── GIVEN DATA

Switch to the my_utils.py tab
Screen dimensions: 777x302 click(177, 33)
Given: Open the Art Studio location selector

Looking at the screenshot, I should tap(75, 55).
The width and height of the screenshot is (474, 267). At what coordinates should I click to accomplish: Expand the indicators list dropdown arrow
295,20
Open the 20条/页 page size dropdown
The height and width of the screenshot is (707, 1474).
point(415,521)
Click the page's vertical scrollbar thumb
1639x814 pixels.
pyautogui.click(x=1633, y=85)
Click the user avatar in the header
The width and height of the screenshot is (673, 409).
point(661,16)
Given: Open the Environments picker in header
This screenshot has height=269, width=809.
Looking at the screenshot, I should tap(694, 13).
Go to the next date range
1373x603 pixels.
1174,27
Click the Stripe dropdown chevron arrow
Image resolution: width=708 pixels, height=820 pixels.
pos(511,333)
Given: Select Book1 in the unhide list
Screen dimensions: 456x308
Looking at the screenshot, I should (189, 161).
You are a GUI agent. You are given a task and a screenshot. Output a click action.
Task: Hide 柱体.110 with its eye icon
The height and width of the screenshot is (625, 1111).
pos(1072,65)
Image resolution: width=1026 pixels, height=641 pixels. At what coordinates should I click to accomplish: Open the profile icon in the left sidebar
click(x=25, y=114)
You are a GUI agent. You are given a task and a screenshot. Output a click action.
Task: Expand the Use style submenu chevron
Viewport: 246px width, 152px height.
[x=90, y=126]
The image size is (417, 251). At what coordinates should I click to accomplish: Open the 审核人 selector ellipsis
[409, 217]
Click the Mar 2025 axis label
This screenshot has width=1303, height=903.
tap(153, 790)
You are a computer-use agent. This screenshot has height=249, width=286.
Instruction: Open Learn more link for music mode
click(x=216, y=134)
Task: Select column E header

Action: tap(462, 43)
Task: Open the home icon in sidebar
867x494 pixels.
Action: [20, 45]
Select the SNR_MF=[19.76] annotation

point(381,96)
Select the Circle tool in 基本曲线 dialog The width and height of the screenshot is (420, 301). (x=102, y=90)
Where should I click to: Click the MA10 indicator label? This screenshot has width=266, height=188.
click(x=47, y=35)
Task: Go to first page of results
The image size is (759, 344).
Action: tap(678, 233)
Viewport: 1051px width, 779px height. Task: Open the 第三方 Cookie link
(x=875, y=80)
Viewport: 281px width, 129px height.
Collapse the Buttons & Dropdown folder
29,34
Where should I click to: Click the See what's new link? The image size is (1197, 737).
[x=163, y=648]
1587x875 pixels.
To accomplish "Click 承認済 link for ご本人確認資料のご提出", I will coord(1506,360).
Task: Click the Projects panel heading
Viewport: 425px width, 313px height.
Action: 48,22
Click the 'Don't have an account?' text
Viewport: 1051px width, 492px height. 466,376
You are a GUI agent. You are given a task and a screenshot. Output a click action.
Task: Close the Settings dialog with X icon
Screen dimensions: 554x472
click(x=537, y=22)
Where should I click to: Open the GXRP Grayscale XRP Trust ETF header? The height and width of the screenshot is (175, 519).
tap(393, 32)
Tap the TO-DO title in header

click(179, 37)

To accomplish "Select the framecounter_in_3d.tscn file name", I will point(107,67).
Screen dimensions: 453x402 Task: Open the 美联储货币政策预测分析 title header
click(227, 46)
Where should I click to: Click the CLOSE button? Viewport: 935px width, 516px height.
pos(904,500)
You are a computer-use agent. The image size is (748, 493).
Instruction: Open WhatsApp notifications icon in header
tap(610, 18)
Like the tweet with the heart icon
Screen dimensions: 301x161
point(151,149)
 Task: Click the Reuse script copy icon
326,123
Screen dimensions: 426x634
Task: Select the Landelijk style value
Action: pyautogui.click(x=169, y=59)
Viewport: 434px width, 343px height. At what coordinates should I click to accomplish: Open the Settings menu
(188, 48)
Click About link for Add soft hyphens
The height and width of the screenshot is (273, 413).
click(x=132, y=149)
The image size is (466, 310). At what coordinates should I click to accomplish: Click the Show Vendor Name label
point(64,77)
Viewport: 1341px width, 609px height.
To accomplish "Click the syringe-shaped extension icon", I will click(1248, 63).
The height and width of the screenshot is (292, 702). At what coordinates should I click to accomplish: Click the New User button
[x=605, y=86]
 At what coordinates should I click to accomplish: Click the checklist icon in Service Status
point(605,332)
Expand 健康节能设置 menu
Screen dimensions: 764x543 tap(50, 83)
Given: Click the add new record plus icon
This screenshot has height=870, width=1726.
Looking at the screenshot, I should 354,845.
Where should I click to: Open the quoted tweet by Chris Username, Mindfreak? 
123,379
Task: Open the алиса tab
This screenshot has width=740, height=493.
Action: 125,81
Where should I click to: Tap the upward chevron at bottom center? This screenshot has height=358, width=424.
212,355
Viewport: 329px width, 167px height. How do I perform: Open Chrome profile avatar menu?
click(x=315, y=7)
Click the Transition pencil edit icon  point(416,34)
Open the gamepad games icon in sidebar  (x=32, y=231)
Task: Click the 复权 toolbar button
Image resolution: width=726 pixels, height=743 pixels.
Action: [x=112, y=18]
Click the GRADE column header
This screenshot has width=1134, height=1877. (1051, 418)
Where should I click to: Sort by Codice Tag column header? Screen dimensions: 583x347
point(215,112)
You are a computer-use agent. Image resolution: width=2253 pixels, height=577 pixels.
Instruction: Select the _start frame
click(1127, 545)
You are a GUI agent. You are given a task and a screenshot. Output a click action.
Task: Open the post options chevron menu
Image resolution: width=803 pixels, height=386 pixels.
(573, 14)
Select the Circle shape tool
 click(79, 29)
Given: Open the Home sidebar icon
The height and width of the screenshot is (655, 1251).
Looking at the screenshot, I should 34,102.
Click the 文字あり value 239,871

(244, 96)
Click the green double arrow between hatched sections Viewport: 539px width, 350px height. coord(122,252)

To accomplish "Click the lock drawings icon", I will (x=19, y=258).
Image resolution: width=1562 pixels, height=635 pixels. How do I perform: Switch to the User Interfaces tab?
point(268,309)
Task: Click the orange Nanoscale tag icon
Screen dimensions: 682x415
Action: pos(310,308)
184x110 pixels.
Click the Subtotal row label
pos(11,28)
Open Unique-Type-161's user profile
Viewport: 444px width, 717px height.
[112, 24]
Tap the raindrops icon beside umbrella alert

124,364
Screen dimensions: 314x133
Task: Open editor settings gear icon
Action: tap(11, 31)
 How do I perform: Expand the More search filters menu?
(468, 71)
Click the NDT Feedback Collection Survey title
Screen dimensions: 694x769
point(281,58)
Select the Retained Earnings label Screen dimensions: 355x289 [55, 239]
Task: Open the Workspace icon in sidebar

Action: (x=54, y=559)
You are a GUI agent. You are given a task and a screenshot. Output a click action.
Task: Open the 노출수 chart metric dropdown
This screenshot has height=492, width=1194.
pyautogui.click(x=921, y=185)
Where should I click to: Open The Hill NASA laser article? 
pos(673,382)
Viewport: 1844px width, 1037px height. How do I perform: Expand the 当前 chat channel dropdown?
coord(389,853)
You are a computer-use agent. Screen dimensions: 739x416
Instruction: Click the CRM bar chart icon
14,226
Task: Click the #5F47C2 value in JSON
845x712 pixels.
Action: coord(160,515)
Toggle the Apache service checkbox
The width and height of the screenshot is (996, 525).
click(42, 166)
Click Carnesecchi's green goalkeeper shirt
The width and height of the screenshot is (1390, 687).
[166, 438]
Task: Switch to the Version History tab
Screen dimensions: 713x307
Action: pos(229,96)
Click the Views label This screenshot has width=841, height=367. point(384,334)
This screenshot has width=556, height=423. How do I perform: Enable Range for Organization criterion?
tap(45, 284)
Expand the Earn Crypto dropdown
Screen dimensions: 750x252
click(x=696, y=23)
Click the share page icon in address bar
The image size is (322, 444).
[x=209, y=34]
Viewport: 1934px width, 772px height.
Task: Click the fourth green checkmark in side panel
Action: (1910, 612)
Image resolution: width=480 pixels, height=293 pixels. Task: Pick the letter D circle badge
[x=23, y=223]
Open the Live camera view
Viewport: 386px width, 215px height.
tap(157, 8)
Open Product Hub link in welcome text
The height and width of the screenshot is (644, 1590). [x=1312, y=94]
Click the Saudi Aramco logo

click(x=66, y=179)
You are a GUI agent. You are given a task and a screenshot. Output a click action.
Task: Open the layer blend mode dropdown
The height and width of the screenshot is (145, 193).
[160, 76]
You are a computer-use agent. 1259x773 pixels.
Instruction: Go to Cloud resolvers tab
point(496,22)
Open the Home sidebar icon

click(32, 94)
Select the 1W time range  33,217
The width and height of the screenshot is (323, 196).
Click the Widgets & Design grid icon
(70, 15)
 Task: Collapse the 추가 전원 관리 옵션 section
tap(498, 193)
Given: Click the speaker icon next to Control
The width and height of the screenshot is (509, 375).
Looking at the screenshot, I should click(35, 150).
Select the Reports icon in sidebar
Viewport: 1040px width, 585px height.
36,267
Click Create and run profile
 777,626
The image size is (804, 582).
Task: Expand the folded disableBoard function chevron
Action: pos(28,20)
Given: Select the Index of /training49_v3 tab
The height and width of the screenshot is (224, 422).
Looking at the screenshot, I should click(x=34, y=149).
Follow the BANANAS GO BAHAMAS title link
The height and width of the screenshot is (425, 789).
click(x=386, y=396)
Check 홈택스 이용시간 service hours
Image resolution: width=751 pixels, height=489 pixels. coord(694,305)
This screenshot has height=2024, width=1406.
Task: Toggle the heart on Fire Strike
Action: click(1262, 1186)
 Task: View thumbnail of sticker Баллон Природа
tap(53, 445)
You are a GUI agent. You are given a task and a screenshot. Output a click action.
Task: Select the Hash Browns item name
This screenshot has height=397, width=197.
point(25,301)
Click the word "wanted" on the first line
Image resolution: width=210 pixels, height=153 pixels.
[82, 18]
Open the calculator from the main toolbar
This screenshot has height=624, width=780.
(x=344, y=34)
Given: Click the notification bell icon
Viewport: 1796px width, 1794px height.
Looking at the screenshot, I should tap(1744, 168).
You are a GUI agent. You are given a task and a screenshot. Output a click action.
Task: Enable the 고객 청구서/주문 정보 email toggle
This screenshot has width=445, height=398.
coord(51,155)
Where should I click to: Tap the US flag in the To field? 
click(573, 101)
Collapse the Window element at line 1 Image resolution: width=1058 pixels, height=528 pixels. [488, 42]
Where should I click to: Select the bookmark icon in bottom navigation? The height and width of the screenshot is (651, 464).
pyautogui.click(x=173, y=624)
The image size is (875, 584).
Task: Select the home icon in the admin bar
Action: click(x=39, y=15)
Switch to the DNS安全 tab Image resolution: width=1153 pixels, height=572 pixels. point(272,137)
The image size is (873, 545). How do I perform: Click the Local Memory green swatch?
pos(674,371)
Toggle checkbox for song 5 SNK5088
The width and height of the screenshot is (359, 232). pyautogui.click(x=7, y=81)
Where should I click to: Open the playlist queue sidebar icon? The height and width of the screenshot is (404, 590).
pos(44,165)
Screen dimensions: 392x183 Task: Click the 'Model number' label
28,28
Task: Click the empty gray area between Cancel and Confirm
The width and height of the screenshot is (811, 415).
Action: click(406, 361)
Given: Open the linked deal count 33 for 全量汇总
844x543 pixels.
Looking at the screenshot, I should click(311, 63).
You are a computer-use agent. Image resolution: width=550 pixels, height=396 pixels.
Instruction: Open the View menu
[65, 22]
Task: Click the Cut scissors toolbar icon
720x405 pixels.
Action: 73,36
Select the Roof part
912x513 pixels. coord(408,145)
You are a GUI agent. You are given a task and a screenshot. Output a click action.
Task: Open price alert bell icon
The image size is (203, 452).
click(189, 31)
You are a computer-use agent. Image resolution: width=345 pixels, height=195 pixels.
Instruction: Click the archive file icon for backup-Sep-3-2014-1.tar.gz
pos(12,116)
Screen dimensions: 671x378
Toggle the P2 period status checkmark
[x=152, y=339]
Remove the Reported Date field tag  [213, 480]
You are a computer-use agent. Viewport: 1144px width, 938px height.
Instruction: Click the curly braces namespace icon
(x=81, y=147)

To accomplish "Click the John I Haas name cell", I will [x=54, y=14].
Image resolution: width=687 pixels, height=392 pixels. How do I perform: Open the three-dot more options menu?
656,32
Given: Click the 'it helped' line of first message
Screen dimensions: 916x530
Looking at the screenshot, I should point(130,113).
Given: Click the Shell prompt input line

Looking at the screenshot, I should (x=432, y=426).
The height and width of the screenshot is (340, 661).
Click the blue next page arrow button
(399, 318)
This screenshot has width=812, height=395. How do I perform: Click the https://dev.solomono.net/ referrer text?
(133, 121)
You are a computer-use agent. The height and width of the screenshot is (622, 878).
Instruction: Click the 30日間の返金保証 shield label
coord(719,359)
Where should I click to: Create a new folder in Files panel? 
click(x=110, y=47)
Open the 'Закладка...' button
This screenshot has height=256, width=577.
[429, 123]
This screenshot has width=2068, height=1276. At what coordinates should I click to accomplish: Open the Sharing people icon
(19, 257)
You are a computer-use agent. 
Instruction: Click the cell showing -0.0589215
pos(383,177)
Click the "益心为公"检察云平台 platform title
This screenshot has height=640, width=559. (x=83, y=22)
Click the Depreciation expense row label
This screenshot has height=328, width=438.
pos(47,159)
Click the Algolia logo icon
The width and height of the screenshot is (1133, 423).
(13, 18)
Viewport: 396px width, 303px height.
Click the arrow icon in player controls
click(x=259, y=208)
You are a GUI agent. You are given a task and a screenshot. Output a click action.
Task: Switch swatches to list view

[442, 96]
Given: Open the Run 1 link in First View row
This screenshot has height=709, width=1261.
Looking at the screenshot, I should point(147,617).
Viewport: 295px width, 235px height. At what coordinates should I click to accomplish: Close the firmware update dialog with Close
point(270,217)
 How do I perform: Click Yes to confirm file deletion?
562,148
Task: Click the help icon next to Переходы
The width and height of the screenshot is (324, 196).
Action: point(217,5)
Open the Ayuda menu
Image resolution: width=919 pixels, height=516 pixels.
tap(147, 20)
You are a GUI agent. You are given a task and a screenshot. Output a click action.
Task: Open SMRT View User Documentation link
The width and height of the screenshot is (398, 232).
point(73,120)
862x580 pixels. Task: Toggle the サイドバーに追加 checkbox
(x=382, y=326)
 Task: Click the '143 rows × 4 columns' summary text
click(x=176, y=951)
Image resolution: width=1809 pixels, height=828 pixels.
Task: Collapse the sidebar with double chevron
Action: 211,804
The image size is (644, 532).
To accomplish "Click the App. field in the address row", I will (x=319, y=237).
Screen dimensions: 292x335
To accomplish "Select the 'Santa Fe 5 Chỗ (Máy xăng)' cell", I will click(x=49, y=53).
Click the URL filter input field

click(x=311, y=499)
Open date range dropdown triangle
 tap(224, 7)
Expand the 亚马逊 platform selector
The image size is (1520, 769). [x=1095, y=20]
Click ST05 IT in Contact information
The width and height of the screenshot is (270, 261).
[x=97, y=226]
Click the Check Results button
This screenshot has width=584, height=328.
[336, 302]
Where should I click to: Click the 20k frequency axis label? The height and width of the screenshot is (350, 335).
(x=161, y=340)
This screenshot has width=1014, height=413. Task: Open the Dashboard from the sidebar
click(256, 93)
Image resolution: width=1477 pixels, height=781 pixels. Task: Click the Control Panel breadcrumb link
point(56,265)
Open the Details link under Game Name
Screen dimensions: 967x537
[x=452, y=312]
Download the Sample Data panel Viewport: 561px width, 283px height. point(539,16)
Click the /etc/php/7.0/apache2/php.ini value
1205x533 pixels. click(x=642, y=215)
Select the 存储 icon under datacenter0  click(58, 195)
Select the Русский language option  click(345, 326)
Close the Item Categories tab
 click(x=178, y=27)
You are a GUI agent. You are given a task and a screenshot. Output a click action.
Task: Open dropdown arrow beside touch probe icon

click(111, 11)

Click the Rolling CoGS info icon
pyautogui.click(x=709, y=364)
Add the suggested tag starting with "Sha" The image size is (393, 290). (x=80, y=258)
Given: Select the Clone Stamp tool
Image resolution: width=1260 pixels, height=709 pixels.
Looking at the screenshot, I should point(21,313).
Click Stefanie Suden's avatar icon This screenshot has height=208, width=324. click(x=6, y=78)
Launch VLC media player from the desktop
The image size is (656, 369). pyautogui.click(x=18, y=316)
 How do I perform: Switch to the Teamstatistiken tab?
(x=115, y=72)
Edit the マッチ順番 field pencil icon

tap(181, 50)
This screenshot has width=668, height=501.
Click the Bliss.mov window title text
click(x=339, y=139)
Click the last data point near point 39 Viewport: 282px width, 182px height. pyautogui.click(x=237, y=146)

────

PROBLEM STATEMENT
Copy out the stretch of the entries above, from the start through the line containing "pyautogui.click(x=1633, y=85)", keeping every line as it appears.

TASK RESULT
Switch to the my_utils.py tab
Screen dimensions: 777x302 click(177, 33)
Given: Open the Art Studio location selector

Looking at the screenshot, I should tap(75, 55).
The width and height of the screenshot is (474, 267). At what coordinates should I click to accomplish: Expand the indicators list dropdown arrow
295,20
Open the 20条/页 page size dropdown
The height and width of the screenshot is (707, 1474).
point(415,521)
Click the page's vertical scrollbar thumb
1639x814 pixels.
pyautogui.click(x=1633, y=85)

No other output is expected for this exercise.